Abstraction using Abstract Classes

An abstract class is a class that cannot be used to create objects directly.

It is usually used as a base class that defines a common interface for derived classes.

Pure Virtual Function

A pure virtual function is declared with = 0.

virtual void process() = 0;

If a class has at least one pure virtual function, it becomes abstract.

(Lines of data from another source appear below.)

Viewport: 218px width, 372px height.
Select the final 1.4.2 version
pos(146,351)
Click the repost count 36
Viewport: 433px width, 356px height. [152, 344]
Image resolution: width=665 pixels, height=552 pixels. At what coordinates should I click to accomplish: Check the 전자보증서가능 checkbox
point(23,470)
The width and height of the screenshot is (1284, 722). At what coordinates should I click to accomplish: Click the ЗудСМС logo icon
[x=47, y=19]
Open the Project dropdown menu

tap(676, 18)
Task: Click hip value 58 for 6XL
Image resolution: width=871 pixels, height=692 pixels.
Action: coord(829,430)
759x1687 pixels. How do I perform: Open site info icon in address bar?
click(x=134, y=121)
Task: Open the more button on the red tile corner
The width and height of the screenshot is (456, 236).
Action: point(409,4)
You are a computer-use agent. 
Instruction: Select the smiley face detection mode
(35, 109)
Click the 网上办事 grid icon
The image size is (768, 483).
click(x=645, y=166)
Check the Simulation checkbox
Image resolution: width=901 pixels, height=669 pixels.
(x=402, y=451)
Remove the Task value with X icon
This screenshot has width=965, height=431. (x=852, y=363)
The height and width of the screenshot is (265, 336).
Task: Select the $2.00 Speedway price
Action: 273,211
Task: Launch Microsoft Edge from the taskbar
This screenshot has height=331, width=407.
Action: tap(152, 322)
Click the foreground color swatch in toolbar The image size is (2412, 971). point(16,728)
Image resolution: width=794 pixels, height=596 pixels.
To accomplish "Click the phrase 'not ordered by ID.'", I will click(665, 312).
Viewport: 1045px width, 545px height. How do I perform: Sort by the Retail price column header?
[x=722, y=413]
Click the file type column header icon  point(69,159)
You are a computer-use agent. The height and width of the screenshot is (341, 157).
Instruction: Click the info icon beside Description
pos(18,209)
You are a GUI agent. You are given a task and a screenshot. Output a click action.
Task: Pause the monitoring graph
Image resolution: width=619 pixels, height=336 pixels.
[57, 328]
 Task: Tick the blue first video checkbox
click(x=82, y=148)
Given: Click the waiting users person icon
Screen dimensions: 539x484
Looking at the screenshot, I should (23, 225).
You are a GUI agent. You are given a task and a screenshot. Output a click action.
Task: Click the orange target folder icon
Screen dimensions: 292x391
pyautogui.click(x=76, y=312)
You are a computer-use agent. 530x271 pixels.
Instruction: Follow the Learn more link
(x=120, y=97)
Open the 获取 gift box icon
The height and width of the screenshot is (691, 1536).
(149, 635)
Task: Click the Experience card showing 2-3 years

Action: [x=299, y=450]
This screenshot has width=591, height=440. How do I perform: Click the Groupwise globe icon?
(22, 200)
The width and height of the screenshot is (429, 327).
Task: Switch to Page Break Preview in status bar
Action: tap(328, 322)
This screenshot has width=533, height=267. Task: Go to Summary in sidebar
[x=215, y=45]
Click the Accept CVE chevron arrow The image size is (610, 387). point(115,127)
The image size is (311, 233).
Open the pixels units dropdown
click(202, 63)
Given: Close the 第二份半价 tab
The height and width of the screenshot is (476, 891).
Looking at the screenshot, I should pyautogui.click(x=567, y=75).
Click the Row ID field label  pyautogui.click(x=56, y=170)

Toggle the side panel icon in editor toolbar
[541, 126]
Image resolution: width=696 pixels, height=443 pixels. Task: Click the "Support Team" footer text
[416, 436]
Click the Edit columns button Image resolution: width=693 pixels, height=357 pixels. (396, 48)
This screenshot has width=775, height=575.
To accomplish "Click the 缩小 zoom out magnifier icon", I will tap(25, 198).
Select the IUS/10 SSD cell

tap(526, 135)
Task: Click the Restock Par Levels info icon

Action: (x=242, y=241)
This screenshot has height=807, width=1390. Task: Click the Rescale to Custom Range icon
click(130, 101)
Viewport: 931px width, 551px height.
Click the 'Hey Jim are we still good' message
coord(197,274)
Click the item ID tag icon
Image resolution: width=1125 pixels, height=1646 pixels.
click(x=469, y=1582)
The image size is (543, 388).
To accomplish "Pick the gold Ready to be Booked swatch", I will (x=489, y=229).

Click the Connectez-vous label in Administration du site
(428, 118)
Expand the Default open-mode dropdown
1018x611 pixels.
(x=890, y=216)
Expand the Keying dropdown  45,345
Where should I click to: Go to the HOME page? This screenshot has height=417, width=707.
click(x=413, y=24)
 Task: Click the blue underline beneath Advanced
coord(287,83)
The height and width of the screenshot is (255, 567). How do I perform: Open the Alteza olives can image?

Why Abstract Classes Create Abstraction

An abstract class tells outside code:

You can use this common interface.
You do not need to know the exact derived class implementation.

Example:

payment->process(500);

The caller does not need to know whether it is card payment, mobile payment, or cash payment.

Complete Example

#include <iostream>
#include <memory>
#include <vector>
using namespace std;

class PaymentProcessor {
public:
    virtual ~PaymentProcessor() = default;

    virtual void process(double amount) const = 0;
};

class CardPayment : public PaymentProcessor {
public:
    void process(double amount) const override {
        cout << "Processing card payment: " << amount << endl;
    }
};

class MobilePayment : public PaymentProcessor {
public:
    void process(double amount) const override {
        cout << "Processing mobile payment: " << amount << endl;
    }
};

int main() {
    vector<unique_ptr<PaymentProcessor>> payments;

    payments.push_back(make_unique<CardPayment>());
    payments.push_back(make_unique<MobilePayment>());

    for (const auto& payment : payments) {
        payment->process(750);
    }

    return 0;
}

Output:

Processing card payment: 750
Processing mobile payment: 750

What To Notice

PaymentProcessor is abstract because it has a pure virtual function.

This is not allowed:

// PaymentProcessor processor; // error

But this is allowed:

PaymentProcessor* processor;

Pointers and references to abstract classes are allowed because they can refer to concrete derived objects.

Abstract Class vs Concrete Class

Type Meaning
Abstract class Has at least one pure virtual function; cannot be instantiated directly.
Concrete class Implements all pure virtual functions; objects can be created.

Viva Answer

Abstract classes support abstraction by defining a common interface and hiding the derived implementation details. A class becomes abstract when it has at least one pure virtual function. We cannot create an object of an abstract class, but we can use pointers or references to it.

Quick Check

  1. What makes a class abstract?
  2. Why can PaymentProcessor* exist even though PaymentProcessor objects cannot?
  3. What must a derived class do to become concrete?